GKV-Reform unter der Lupe: Studie warnt vor drastischem Hausarzt-Mangel bis 2040

Dominik Hübenthal
GKV-Reform 2026: Studie warnt vor drastischem Hausarzt-Mangel

Die aktuelle Gesundheitspolitik steht vor einem massiven Spagat: Einerseits sollen die Finanzen der gesetzlichen Krankenversicherung (GKV) kurzfristig stabilisiert werden, andererseits muss die medizinische Grundversorgung einer alternden Gesellschaft für die Zukunft gesichert bleiben. Eine aktuelle Untersuchung schlägt nun Alarm und zeigt auf, dass die geplanten finanziellen Einschnitte weitreichende Folgen haben könnten.

Die doppelte Herausforderung: Sparen versus Versorgen

Das neue GKV-Beitragssatzstabilisierungsgesetz hat ein klares Ziel: Die Kassen sollen entlastet werden. Doch die im Gesetz verankerten Ausgabenbegrenzungen und die striktere Kopplung der Vergütung an die Einnahmen schnüren den Gürtel für medizinische Praxen spürbar enger. Laut dem Bosch Health Campus erhöht diese GKV-Reform den Druck auf die ohnehin schon stark belastete Primärversorgung enorm. Gleichzeitig stellt die Bundesregierung mit dem angekündigten Primärversorgungsgesetz die Weichen für die Zukunft – zwei Vorhaben, die laut Experten zwingend zusammen gedacht werden müssen.

Studie "Primärversorgung 2035+": Alarmierende Prognosen

Wie ernst die Lage tatsächlich ist, verdeutlicht die neue Studie „Primärversorgung 2035+“, die das IGES Institut im Auftrag des Bosch Health Campus erstellt hat. Die Prognosen für die hausärztliche Versorgung in Deutschland zeichnen ein besorgniserregendes Bild für die kommenden Jahre.

  • Gravierende Unterversorgung: Bis zum Jahr 2040 werden voraussichtlich fast 20 Prozent aller Landkreise in Deutschland hausärztlich unterversorgt sein.
  • Kritische Grenzfälle: Weitere 15 Prozent der Landkreise bewegen sich dann unmittelbar an der Grenze zur Unterversorgung.
  • Regionale Brennpunkte: Besonders hart trifft es laut der Untersuchung Baden-Württemberg.

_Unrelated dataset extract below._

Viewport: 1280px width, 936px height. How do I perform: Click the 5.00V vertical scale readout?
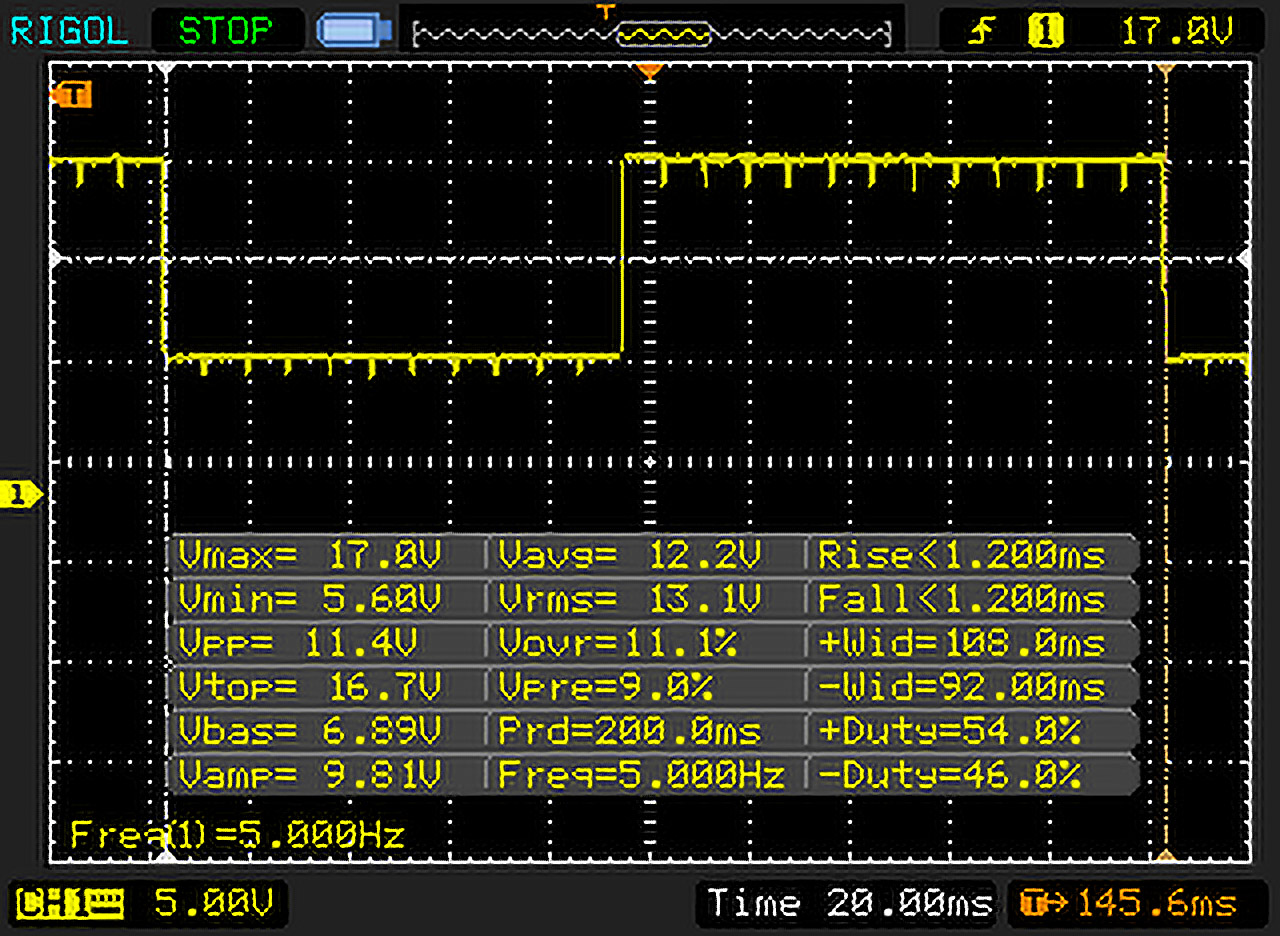(x=212, y=904)
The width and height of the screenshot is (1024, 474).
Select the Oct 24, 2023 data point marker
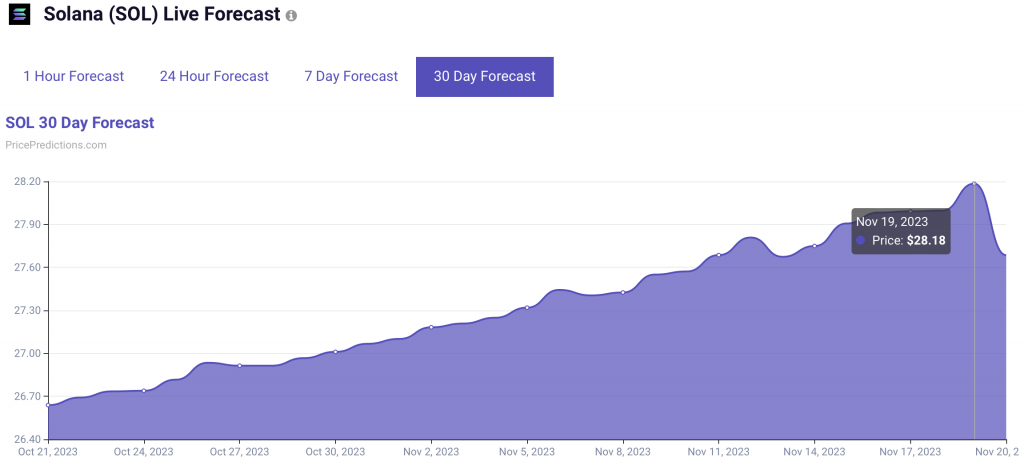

Hier wird die Hausarztdichte voraussichtlich um 15 Prozent sinken, wodurch 15 der 44 Stadt- und Landkreise als unterversorgt gelten werden.

Was das für die Pflege bedeutet

Wenn Hausärzte fehlen, spürt das auch der Pflegesektor unmittelbar. Pflegedienste, Pflegeheime und pflegende Angehörige sind auf eine engmaschige und funktionierende hausärztliche Betreuung angewiesen. Fällt diese weg oder wird sie ausgedünnt, verlagert sich die medizinische Verantwortung schleichend. Notaufnahmen drohen weiter zu überlasten, und Pflegekräfte müssen zunehmend Versorgungslücken überbrücken, für die sie weder die zeitlichen Kapazitäten noch die rechtlichen Rahmenbedingungen haben.

Wege aus der Versorgungskrise

Trotz der düsteren Prognosen liefert die Studie des Bosch Health Campus auch konkrete Perspektiven und Impulse für Deutschland. Um den drohenden Kollaps der Primärversorgung abzuwenden, müssen neue Versorgungsmodelle etabliert werden. Dazu gehört unter anderem die stärkere Einbindung von hochqualifizierten Pflegekräften in die medizinische Grundversorgung – ein Modell, das in anderen europäischen Ländern bereits erfolgreich praktiziert wird. Interprofessionelle Gesundheitszentren und eine bessere digitale Vernetzung zwischen Arztpraxen und Pflegediensten könnten entscheidende Schlüssel sein, um die Versorgungskrise langfristig zu bewältigen.

Die Politik ist nun gefordert, das geplante Primärversorgungsgesetz so zu gestalten, dass es nicht nur finanzielle Löcher stopft, sondern echte strukturelle Innovationen fördert. Nur so kann sichergestellt werden, dass Patienten und Pflegebedürftige auch im Jahr 2040 noch flächendeckend gut versorgt sind.